James Thurber: “A soap opera is  a kind of sandwich, whose recipe is simple enough, although it took years to compound. Between thick slices of advertising, spread twelve minutes of dialogue, add predicament, villainy, and female suffering in equal measure, throw in a dash of nobility, sprinkle with tears, season with organ music, cover with a rich announcer sauce, and serve five times a week.”

University of Chicago psychologist W. Lloyd Warner in his report to CBS on the network’s radio soap, “Big Sister”: “The ‘Big Sister’ program directly and indirectly condemns neurotic and non-adaptive anxiety and thereby functions to curb such feelings in its audience. The program provides moral beliefs, values, and techniques for solving emotional and interpersonal problems for its audience and makes them feel they are learning while they listen.... It directs the private reveries and fantasies of the listeners into socially approved channels of action.”

Clinical psychiatrist John R. Lion, University of Maryland: “In the end, I think the most realistic programs on television are the soap operas. They portray life with all its complexities and insolubilities. Many of my patients are helped by watching them, and I often suggest to patients who have an overly glamorized view of the world that they view these programs in order to see, in admittedly caricatured form, what life is like.”
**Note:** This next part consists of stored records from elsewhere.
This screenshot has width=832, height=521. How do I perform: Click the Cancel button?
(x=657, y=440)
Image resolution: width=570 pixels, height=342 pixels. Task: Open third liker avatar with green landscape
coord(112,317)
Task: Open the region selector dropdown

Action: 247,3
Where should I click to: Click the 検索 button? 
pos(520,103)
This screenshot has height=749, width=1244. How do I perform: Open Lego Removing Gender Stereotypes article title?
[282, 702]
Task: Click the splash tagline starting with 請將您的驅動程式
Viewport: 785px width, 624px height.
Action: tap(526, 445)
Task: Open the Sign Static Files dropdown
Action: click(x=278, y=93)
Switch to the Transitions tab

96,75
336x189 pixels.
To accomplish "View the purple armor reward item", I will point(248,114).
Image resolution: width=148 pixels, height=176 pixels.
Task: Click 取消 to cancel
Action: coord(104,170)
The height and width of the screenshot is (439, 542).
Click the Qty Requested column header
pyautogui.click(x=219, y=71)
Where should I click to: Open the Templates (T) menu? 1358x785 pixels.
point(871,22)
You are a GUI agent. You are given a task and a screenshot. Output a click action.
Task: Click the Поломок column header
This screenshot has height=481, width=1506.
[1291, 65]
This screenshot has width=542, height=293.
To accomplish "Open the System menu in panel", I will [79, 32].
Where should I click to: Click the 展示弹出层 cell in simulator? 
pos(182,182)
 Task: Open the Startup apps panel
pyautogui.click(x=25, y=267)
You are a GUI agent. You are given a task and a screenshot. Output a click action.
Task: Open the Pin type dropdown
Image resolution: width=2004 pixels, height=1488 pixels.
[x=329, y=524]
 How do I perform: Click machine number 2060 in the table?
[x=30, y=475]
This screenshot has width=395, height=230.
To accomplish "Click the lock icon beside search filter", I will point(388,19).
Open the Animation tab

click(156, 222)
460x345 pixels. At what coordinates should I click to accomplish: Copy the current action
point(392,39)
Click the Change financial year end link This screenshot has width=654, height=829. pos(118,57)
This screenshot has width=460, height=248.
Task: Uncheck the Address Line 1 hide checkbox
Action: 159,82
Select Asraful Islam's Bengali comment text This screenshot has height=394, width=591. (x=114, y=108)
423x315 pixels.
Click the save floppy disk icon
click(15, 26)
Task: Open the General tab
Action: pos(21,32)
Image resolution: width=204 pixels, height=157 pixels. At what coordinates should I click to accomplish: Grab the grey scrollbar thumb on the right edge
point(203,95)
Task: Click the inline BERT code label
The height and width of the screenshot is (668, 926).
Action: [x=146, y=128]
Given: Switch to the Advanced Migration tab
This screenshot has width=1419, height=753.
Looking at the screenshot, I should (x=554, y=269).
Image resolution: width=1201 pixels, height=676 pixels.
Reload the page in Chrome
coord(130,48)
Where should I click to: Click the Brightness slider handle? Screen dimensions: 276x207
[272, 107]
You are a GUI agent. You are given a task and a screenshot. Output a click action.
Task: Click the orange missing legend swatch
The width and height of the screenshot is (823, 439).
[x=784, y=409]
Why do I think people sit around the house all day watching soaps? Well, I can only speak from personal experience, but it sure beats working.
 
 

I finally had a chance to talk to Claire Labine and Paul Avila Mayer, the writing team for “Ryan’s Hope.” The two are not only creators but innovators, for there is much about the show that is new to daytime drama: the fast pace, the quality of the scripts, and the strong characters. They have helped the show to achieve extremely strong ratings since its debut on July 7, 1975.

Labine had worked for eighteen months as a writer on “Captain Kangaroo” before going into soaps, where she was joined by Mayer, an off-Broadway playwright with an Obie (for his adaptation of Six Characters in Search of an Author) to his credit. “The show was for CBS, and it was titled ‘Where the Heart Is,’ “recalls Labine. “As a matter of fact, we wrote it right off the air. Then while we were working on CBS’s ‘Love of Life,’ we were approached by ABC about developing a show of our own. They had in mind one about a city hospital. That was the proposed title—’City Hospital.’

“What we came up with,” says Paul Mayer, “was a show about an Irish family that ran the bar across the street from the hospital. Which really gives us more story opportunities and the chance to do a show that was a little different from what’s been done in the past. Not quite as much misery. A little more positive.”

“Yes,” puts in Labine, “Ryan’s Hope is more than just the name of the bar. It’s an attitude, the frame of mind for the whole show.”

Developing “Ryan’s Hope” meant writing a so-called bible for the show—a two-hundred-page prospectus that not only suggests plots but also goes into great detail on characters, giving full personal histories of them all. From the “Ryan’s Hope” bible, Labine and Mayer continue to work as the show’s chief writers, sketching out the continuity together in fair detail months in advance. Individually, each shares scripting with the three “dialogue writers” who do the daily shows.

“Writing for this cast makes it easy,” Mayer relates. “Without a doubt we have got fifteen of the most attractive people on television. We’re really fortunate. There’s not one of them we couldn’t write a good story about.”

“And put this down,” says Labine. “We want to go on record on this. We always write this show as well as we can. We never write down. We never intend to and never will.”

That, both nod firmly, they will stand upon.